One night, as the thing in her dreams pinned her to a wall of living meat and pressed its eyeless face against hers, she screamed for the Dream Collector. It appeared—not just a voice now, but a figure. Tall, cloaked in tattered black, its face obscured by a veil of shifting shadows. Its hands were long and skeletal, clutching a burlap sack that writhed as if alive.
“This is the last time,” it said, its voice a chorus of whispers. “I’ll take it all—the nightmare, and what’s left of you. You’ll sleep forever. No dreams. No pain. Nothing.”
Clara hesitated. She was barely a person anymore—just a husk of fear and exhaustion. But the alternative was worse. “Do it,” she said.

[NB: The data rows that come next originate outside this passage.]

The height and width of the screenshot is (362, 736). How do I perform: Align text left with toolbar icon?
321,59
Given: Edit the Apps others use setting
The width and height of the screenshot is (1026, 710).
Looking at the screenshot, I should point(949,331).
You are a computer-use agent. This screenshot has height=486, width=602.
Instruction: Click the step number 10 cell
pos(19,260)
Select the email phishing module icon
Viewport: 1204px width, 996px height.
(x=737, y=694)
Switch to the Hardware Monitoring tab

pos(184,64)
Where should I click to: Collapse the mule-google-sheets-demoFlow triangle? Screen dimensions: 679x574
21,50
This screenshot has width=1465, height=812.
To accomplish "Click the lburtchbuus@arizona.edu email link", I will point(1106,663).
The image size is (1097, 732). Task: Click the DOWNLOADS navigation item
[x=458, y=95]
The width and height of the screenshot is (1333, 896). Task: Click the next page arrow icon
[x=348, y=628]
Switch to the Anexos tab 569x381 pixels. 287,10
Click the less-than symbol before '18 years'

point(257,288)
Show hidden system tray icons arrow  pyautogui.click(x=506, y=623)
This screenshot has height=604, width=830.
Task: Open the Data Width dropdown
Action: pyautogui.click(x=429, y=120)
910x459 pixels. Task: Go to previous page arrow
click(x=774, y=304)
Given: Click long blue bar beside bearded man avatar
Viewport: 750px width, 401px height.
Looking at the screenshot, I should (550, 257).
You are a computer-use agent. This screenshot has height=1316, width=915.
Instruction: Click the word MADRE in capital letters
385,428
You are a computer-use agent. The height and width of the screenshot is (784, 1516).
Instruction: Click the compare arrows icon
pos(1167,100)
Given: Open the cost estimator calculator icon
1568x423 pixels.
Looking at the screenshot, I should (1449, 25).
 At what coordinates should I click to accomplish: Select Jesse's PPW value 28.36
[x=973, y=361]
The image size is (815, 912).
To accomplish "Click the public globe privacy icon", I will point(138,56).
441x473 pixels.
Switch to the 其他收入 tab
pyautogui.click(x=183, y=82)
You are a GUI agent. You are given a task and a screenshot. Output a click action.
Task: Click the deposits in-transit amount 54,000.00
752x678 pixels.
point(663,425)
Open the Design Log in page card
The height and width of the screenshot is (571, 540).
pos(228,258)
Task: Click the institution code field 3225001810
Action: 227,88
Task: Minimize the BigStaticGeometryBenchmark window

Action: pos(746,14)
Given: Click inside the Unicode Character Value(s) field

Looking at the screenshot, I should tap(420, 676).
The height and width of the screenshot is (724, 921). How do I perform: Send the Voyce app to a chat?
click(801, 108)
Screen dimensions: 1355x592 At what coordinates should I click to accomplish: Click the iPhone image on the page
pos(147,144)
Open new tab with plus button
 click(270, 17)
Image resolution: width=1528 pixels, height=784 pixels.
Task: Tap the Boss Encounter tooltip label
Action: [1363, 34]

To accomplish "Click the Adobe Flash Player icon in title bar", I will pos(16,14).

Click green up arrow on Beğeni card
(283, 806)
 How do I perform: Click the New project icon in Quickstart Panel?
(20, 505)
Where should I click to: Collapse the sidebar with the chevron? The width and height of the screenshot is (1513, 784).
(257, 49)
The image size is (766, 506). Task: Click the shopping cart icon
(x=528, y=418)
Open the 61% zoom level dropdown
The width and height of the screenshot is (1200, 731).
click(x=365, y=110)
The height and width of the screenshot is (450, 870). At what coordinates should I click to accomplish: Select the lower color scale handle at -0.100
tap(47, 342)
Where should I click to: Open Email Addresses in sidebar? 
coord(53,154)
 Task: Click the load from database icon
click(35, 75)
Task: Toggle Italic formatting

The tug was unbearable this time, a rending that tore through her mind and soul. She saw flashes—her mother’s face, her first kiss, the smell of rain—all spiraling into the sack in the Dream Collector’s hands. Then, darkness.
When her neighbors found her the next day, Clara was still in bed, eyes open, staring at nothing. She wasn’t dead, not quite. Her chest rose and fell, but there was no life in her gaze. The doctors called it a coma. The townsfolk whispered otherwise.
And in Ash Hollow, the whispers grew louder. The Dream Collector was real, they said, and it was hungrier than ever. People started noticing their own nightmares shifting—wet footsteps in their dreams, a house that shouldn’t exist, a voice calling their names. The Collector wasn’t just taking nightmares anymore. It was planting them, spreading them like seeds, waiting for the next desperate soul to beg for its help.
Because the truth was, the Dream Collector didn’t just steal nightmares. It collected people, piece by piece, until there was nothing left to take.